● **Extract provided**
******

Building AgentGem with Claude Code
An empty repo to a public, npm-published product in eleven days: a registry, six deploy targets, a marketing site, a desktop app. Most of it driven through a coding agent. If you're trying to get real work out of one, this is less a launch story than a field manual for how to steer it.
- A real product (registry, six deploy targets, a site, a desktop app) shipped to npm in 11 days, mostly driven through a coding agent.
- The method in one breath: spec before code, an adversarial reviewer on every diff, persistent cross-session memory, one git worktree per session, and verify against the real world.
- The honest part: where the agent fooled itself, including stale compiled tests passing green and parallel agents deleting each other's specs.
- Want just the rules? Jump to the playbook.
AgentGem packages a coding agent's hard-won configuration (skills, MCP servers,
CLAUDE.md) into a portable, composable Gem. What follows is the
eleven days that built it, told from the inside. The product packages coding agents; it was itself
made by working closely with one, so the two stories don't really come apart. Read it for the
parts that transfer: the loop that kept the agent on-rails, the guardrails that caught it when it
drifted, and the failure modes nobody warns you about until you hit them.
00The shape of the work
One fact frames everything. Across eleven days the project's history holds 214 Claude
Code sessions. Roughly 180 of them run a single recurring task,
Review this change for security vulnerabilities, fired automatically on nearly every
diff. Only about twenty are the "let's build X" conversations a human would recognize as
milestones.

******

● **Information supplied**
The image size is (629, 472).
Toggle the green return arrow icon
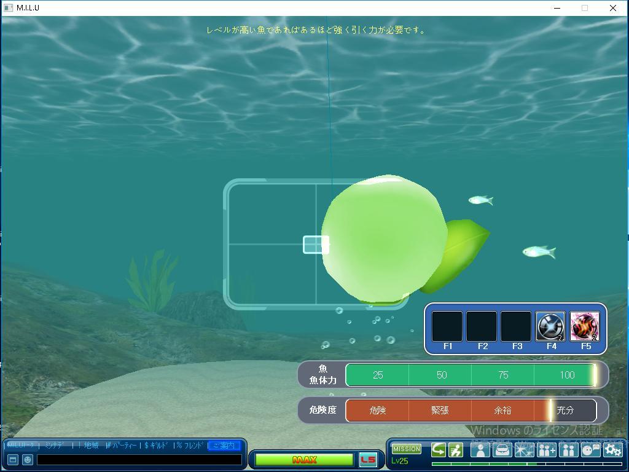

******

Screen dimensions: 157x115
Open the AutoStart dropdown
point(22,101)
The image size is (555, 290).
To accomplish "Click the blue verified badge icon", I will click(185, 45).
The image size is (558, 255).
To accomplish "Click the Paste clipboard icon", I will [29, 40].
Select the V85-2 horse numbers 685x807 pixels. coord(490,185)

******

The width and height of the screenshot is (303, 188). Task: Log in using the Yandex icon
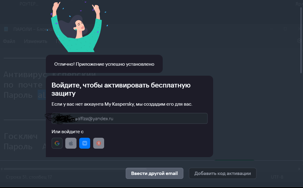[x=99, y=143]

******

● **Instructions to follow**
Rewrite the AgentGem write-up from "- A real product" up to and including "each other's specs.", with "adversarial reviewer" changed to "independent reviewer".

● **Written solution**
- A real product (registry, six deploy targets, a site, a desktop app) shipped to npm in 11 days, mostly driven through a coding agent.
- The method in one breath: spec before code, an independent reviewer on every diff, persistent cross-session memory, one git worktree per session, and verify against the real world.
- The honest part: where the agent fooled itself, including stale compiled tests passing green and parallel agents deleting each other's specs.